第二步：通用微滴PCR扩增：在通用微滴PCR中，使用一对与通用序列尾巴互补的通用引物在水油乳化剂中对纯化的复合PCR预扩产物进行微滴PCR扩增；

第三步：毛细管凝胶电泳分析：根据目标序列的大小不同，应用毛细管凝胶电泳对纯化的微滴PCR扩增产物进行自动分离检测。

2.根据权利要求1所述的基于毛细管凝胶电泳检测的微滴聚合酶链式反应分析方法，其特征是，所述的纯化DNA模板是指应用DNA提取试剂盒，从原材料中分离纯化的获得的用于PCR扩增的基因组DNA。
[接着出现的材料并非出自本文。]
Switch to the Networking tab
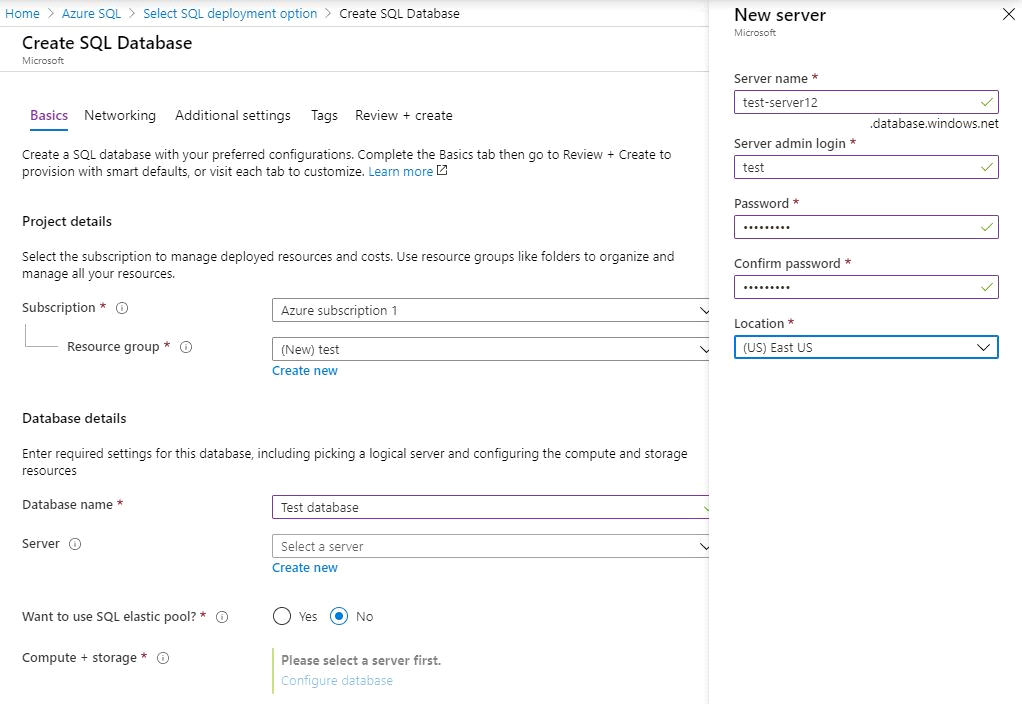 coord(120,116)
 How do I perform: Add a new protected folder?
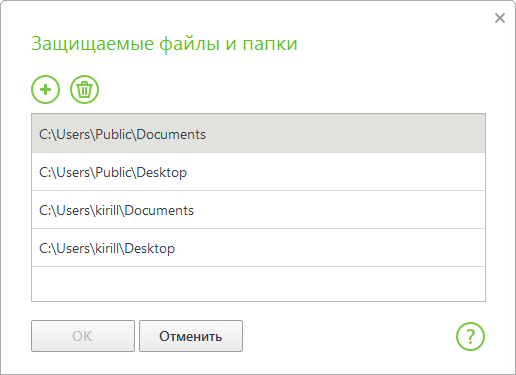pyautogui.click(x=45, y=89)
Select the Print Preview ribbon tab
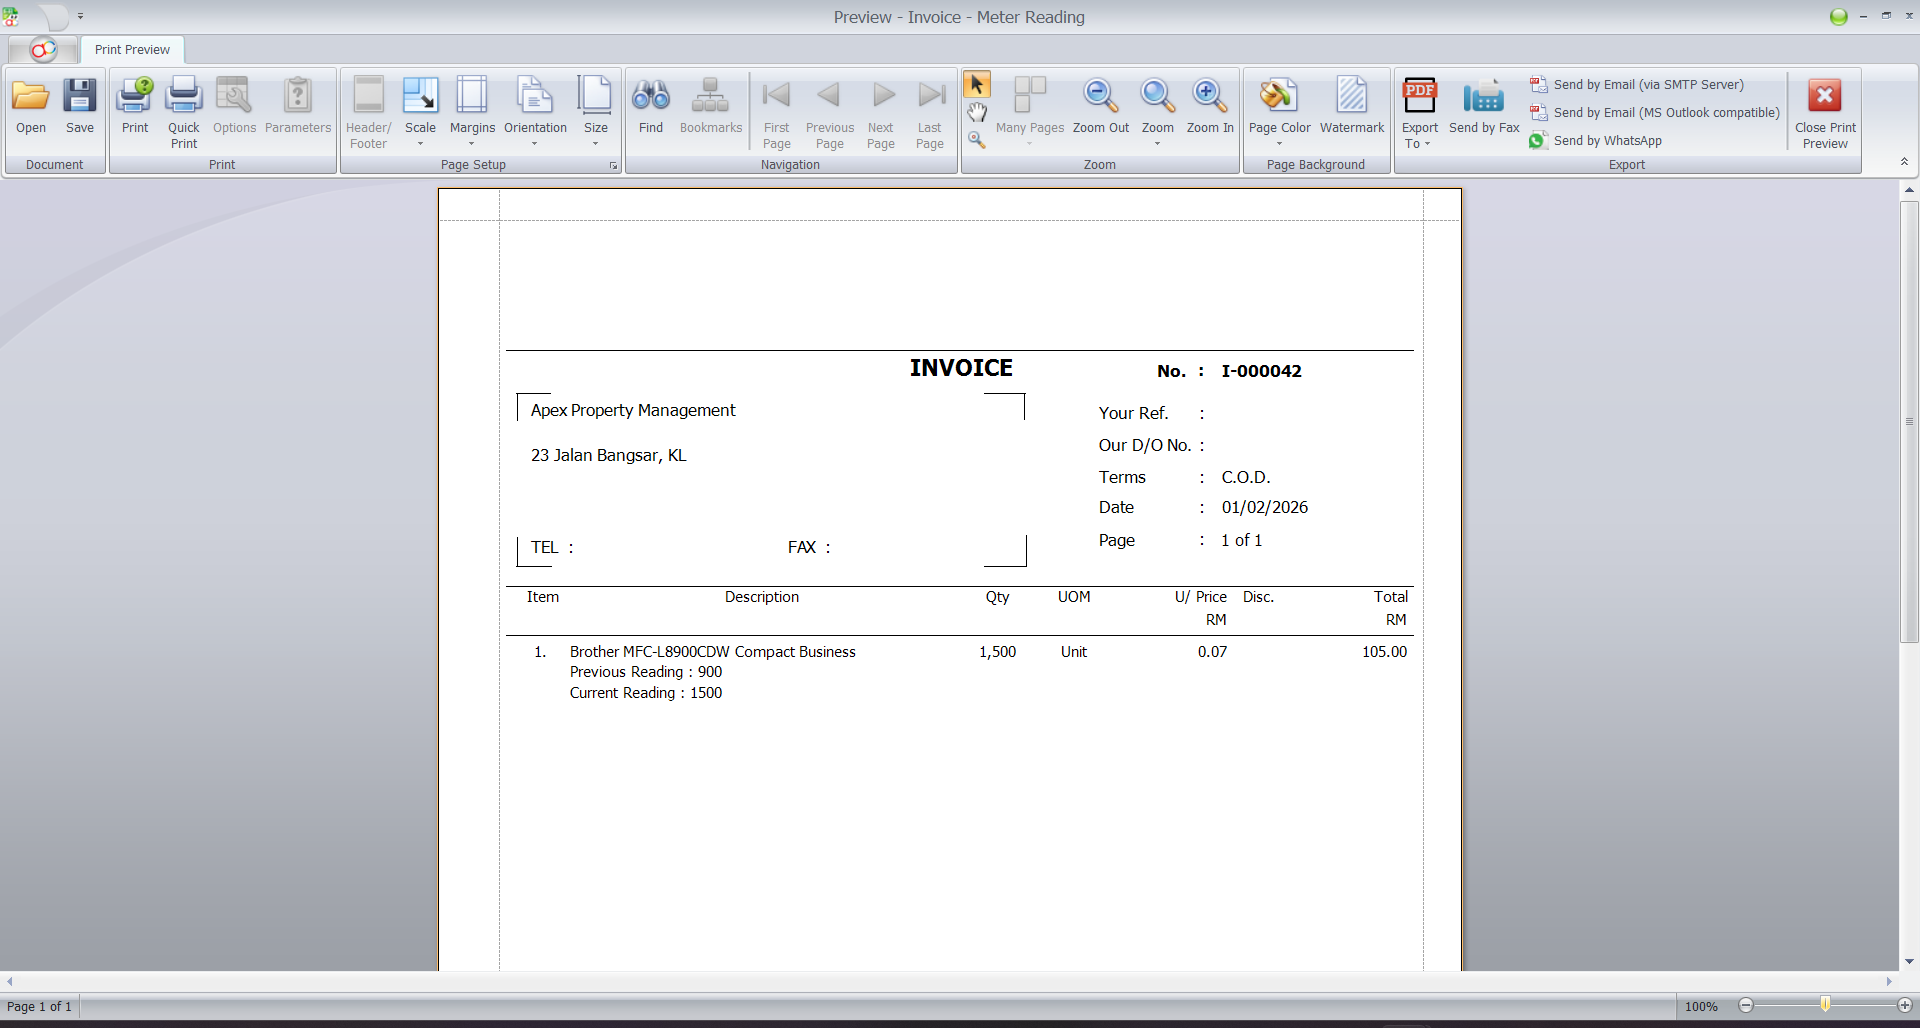 [132, 50]
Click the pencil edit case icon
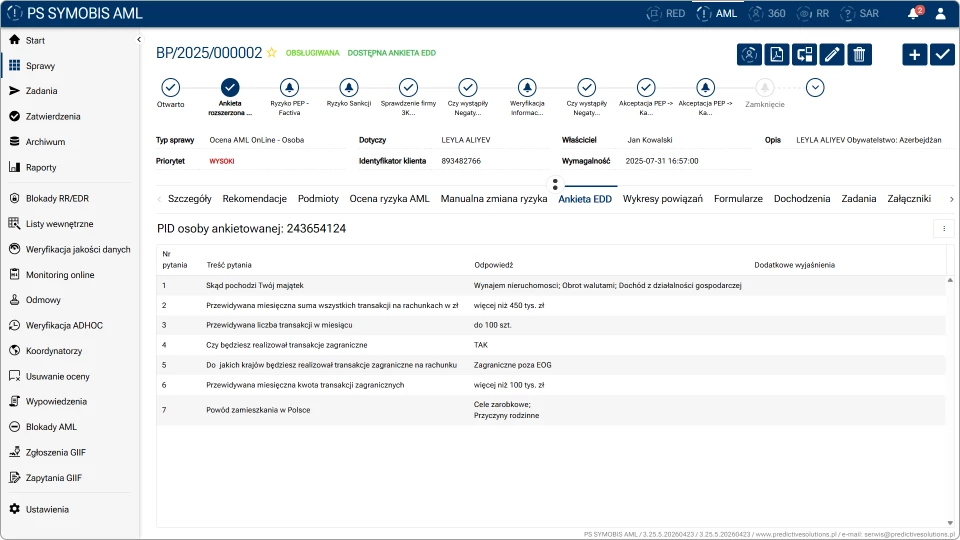Image resolution: width=960 pixels, height=540 pixels. (831, 54)
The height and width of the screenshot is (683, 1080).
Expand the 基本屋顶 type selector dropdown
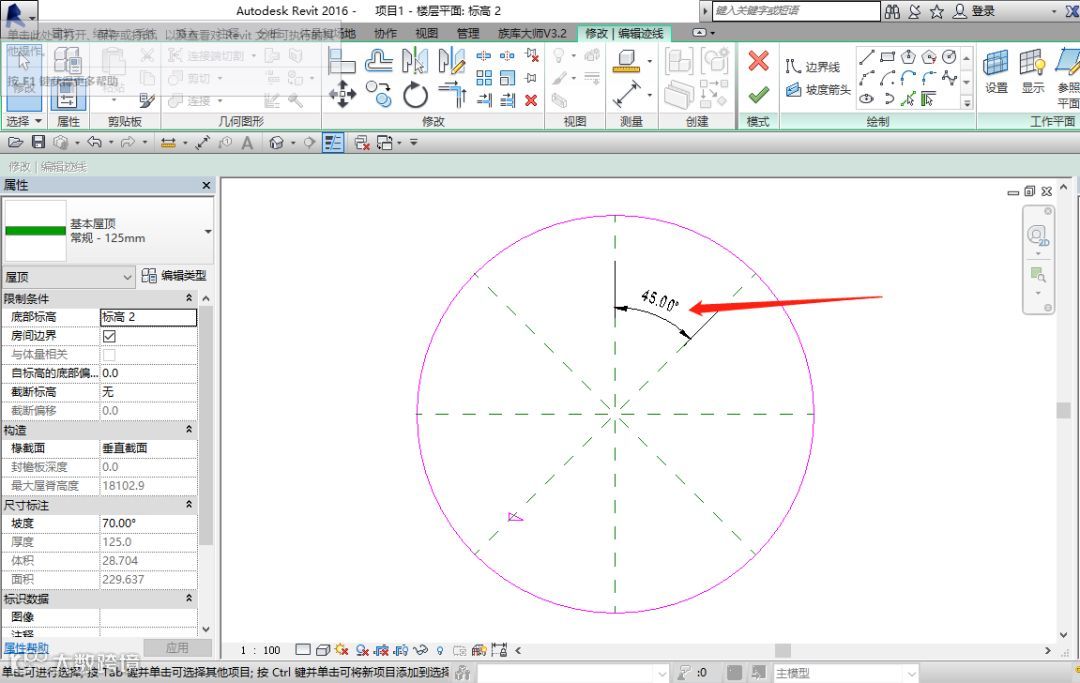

3.根据权利要求1所述的基于毛细管凝胶电泳检测的微滴聚合酶链式反应分析方法，其特征是，所述的目标特异性引物是指长度为43±6Nt的寡核苷酸链，由5’端的通用序列尾巴和3’端目标特异性互补序列组成，其3’端的目标特异性序列部分与目标基因序列完全互补或者相同，5’端的通用尾巴序列部分与通用引物序列相同。

4.根据权利要求3所述的基于毛细管凝胶电泳检测的微滴聚合酶链式反应分析方法，其特征是，所述的通用引物是指长度为20Nt的寡核苷酸链，正、反向通用引物分别与目标特异性引物的的5’端相同。

5.根据权利要求1所述的基于毛细管凝胶电泳检测的微滴聚合酶链式反应分析方法，其特征是，所述的多重模板是指，通过复合PCR预扩增所产生的不同PCR产物的混合模板，其产物的两端分别含有一段来自目标特异性引物的通用序列尾巴。

6.根据权利要求1所述的基于毛细管凝胶电泳检测的微滴聚合酶链式反应分析方法，其特征是，所述的微滴是指，25摄氏度条件下，取1体积份的PCR反应混合液在1.5分钟内逐滴加入到2体积份的油-表面活性剂混合物中，同时利用涡旋混合器进行混匀得到水油乳化剂，该水油乳化剂中微滴的直径在1～8μM，每微升的水油乳化剂中包含3×10⁶到1×10⁷个微滴。

7.根据权利要求1或6所述的基于毛细管凝胶电泳检测的微滴聚合酶链式反应分析方法，其特征是，所述的水油乳化剂的组分及其含量为：1体积份的水相和2体积份的油相，其中的水相的组分为：1×KOD-Plus-反应缓冲液、10g/L BSA、1.5mM MgSO₄、200μM dNTP、400nM引物Uni-F/R、5.2U KOD-Plus-DNA聚合酶、以及适量模板DNA分子；油相组分为：Span804.5％(v/v)、Tween 80 0.4％(v/v)、Triton X-100 0.05％(v/v)、矿物油95.05％(v/v)。

8.根据权利要求1所述的基于毛细管凝胶电泳检测的微滴聚合酶链式反应分析方法，其特征是，所述的PCR产物纯化是指应用PCR产物纯化试剂盒纯化复合PCR预扩增产物。

9.根据权利要求1所述的基于毛细管凝胶电泳检测的微滴聚合酶链式反应分析方法，其特征是，所述的纯化是指微滴PCR完成后，收集相同反应的水油乳化剂16000g，并在室温环境下离心处理5分钟后取下层包含微滴PCR扩增产物的水相，并用PCR产物纯化试剂盒纯化该水相。